Z kolei w Indiach, które do tej pory bazowały w głównej mierze na węglu importowanym, ze względu na niską jakość krajowego surowca, zaczyna uwypuklać się całkowicie odwrotny do dotychczasowego trend. Rosnące ceny węgla z Australii i RPA sprawiają, że import jest droższy, co powoduje zwiększenie popytu na węgiel krajowy. Coal India - największy światowy producent węgla, poszukuje nowych klientów by zmniejszyć poziom zapasów po tym jak produkcja rosła szybciej niż popyt. W celu zwiększenia konkurencji krajowego surowca obniżono jego ceny, mając nadzieję, że wzrost cen w imporcie zrekompensuje niższe ceny w kraju. Zwiększone zapotrzebowanie przekłada się na obniżenie stanu zapasów na zwałach, które w okresie kwiecień-czerwiec obniżyły się o 7,55 mln ton. Dodatkowym czynnikiem zwiększającym popyt na węgiel krajowy była fala upałów z odnotowanymi jak dotąd rekordowymi temperaturami 51stopni C. W okresie kwiecień-czerwiec popyt wzrósł o 3,4 mln ton, do 132,9 mln ton wobec analogicznego okresu w roku ubiegłym. Jednocześnie odnotowano w ujęciu r/r wzrost produkcji energii z węgla o 8,7 TWh, do 74,9 TWh. Ocenia się, że nadchodząca pora monsunowa, która przynosi ochłodzenie znacząco ograniczy popyt na węgiel i zredukuje krajową produkcję - głównie z powodu dużej wilgotności, która zmniejsza kaloryczność węgla oraz powoduje ryzyko samozapłonu.

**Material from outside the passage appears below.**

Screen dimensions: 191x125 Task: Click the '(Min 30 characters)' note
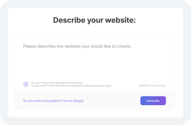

Wraz ze wzrostem cen węgla energetycznego obserwowane jest również ożywienie na rynku węgla koksowego. Ze względu na ograniczenie dostaw typu spot, które w ostatnim czasie przeważały wśród nabywców, w drugiej połowie lipca ceny węgli typu premium stopniowo się umacniały. Niektóre gatunki węgla zostały sprzedane po wyższej cenie, ponieważ dostępność surowca w transakcjach spot była mniejsza, przez co powstała duża rozpiętość cenowa pomiędzy gatunkami węgli o podobnej jakości. Ceny węgla najwyższej jakości eksportowanego do Chin wzrosły o 2,15 USD/t do poziomu 102,9 USD/t, podczas gdy węgla drugiego gatunku wzrosły o 25 USD/t do 95,90 USD.